■ Supplied text:
Getting stuck at a car maintenance shop while having work done is an experience right up there with waiting in line at the DMV. If you’re lucky, maybe there’s a TV to watch; the chairs are uncomfortable, and there are no outlets to charge up your devices; and probably there’s an old coffee maker with something akin to battery acid for your digestive enjoyment while you wonder just how loud the ka-ching at the end of your visit is going to be.
Well, take heart. There’s at least one auto maintenance and repair shop that is concerned about its customers’ waiting experience. Northeast Minneapolis’ Good Carma handles only Volkswagens and Audis, and the shop offers coffee that’s a big improvement over battery acid. Even better, they have a shop dog, Harley, who showed up shortly after the garage opened. He is now the business’s congenial mascot.
But perhaps best of all is Good Carma’s most recent enterprise. After eyeing a building across the parking lot that had been empty for years, and wishing something food-related would move in, Good Carma’s owners decided to take matters into their own hands. Thus Carma Coffee was born — possibly the first coffee shop ever opened by a car repair shop. There are comfortable chairs, a variety of coffee drinks, a small but decent food menu, and plenty of outlets. Now that is customer service.
The cafe appears to fill a need in the neighborhood. Given that the closest coffee shop is either Anelace Coffee or Mojo Coffee, each about a dozen blocks away, Carma may be serving a purpose beyond aiding car-repair customers; on a recent lengthy visit (curses on you, aging Volkswagen Beetle), we saw a steady stream of customers who appeared to be divided pretty evenly between people getting work done at Good Carma and locals coming in for a latte to go or a cup of soup.
And the coffee? While not as exemplary as that at Anelace, the brewed coffee ($1.75 small, $2.50 large) and lattes ($3, $4) were certainly a vast improvement over most chain offerings. Carma Coffee sources its coffee beans from Morningstar Coffee, and it also offers Gray Duck Chai ($3.75, $4.75).

■ Records:
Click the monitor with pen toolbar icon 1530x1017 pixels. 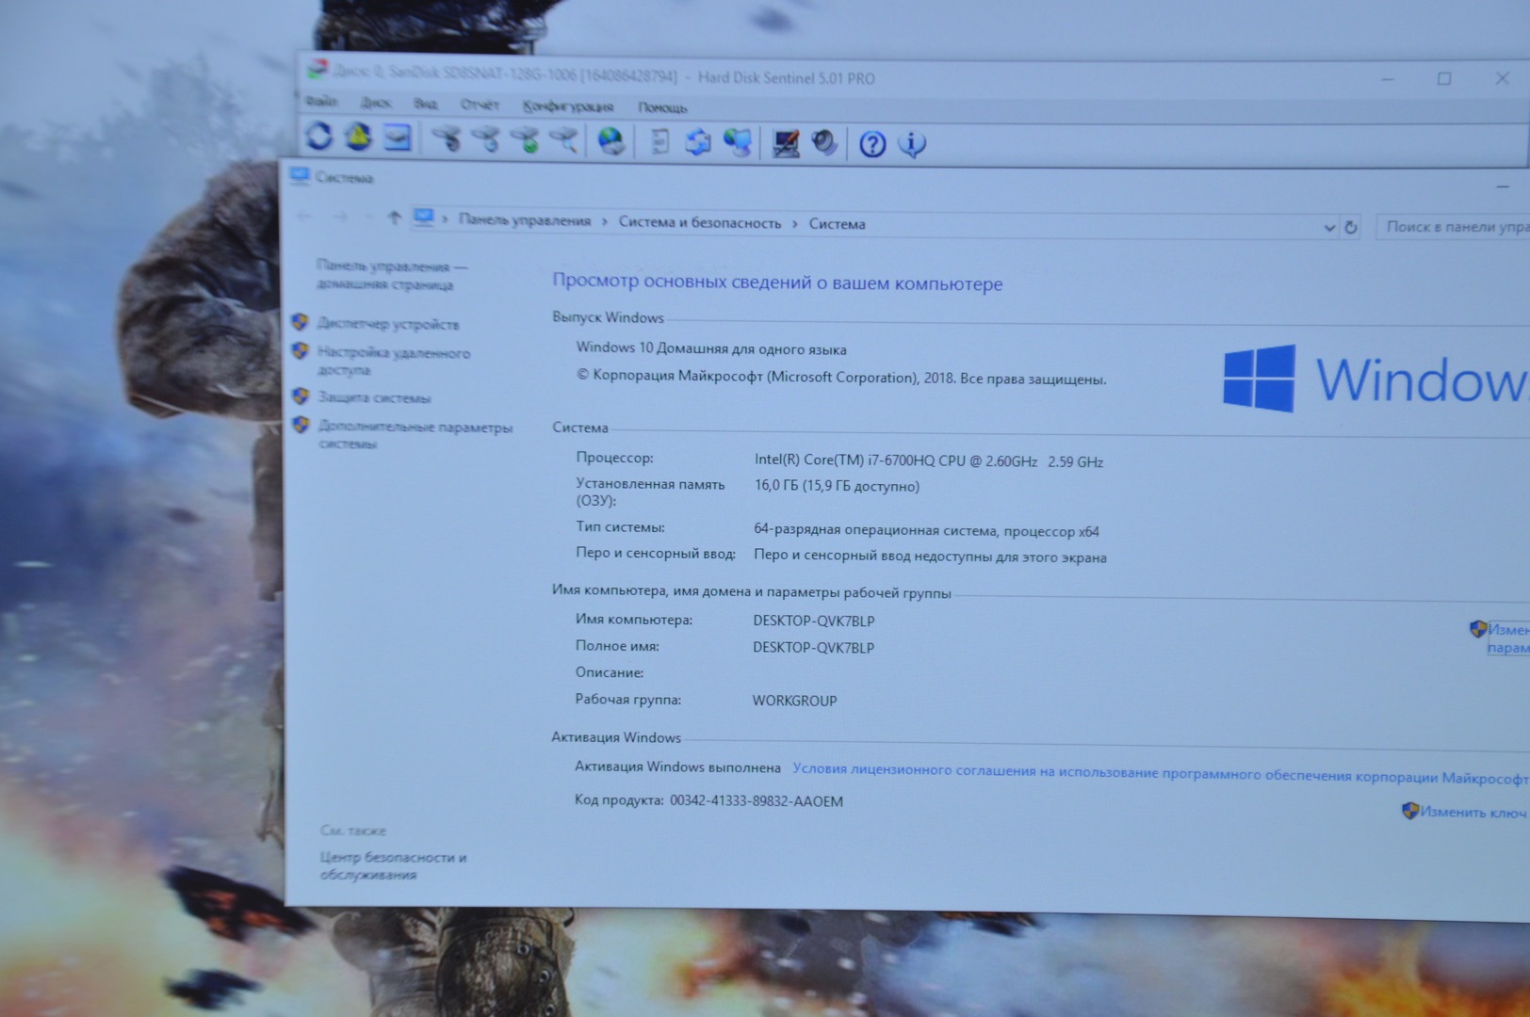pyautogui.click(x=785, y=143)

---

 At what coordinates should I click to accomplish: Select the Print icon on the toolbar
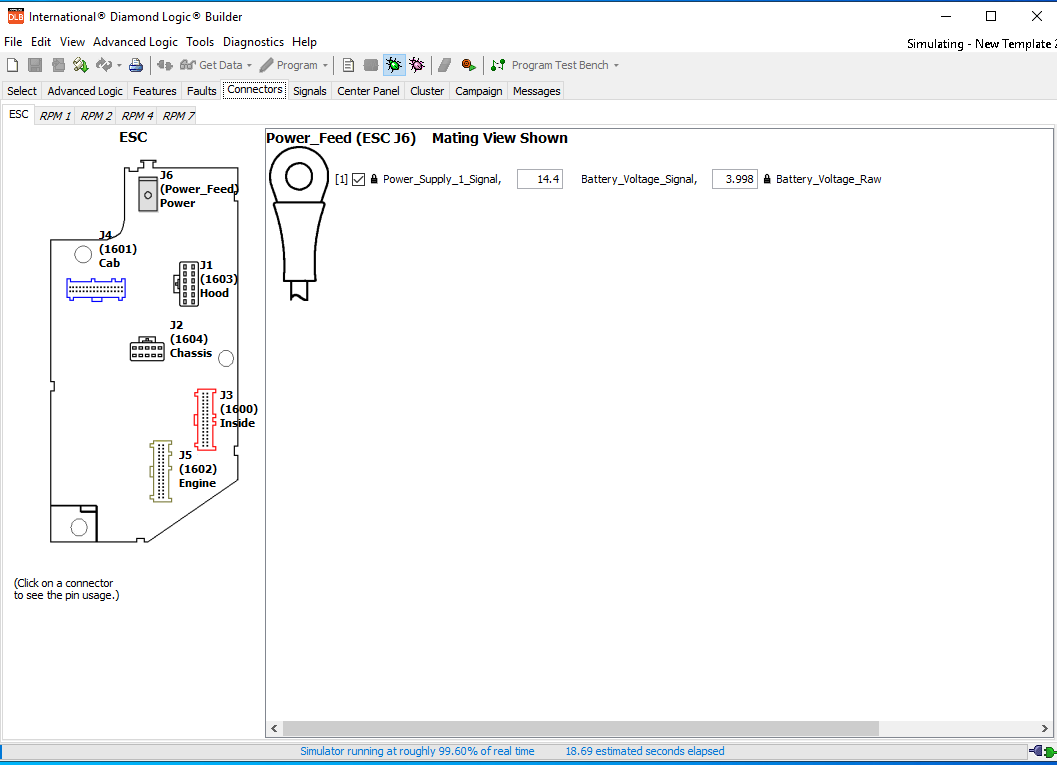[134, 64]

■ Set of tasks:
a) List each drink in the article about Carma Coffee that comes with a price, along with the prices given for it.
b) According to the article about Carma Coffee, why did Good Carma's owners open the cafe?

■ Answers to the exercise:
a)
- Brewed coffee: $1.75 small, $2.50 large
- Lattes: $3, $4
- Gray Duck Chai: $3.75, $4.75

b) A building across the parking lot had been empty for years, and the owners wished something food-related would move in. They decided to take matters into their own hands and opened Carma Coffee there.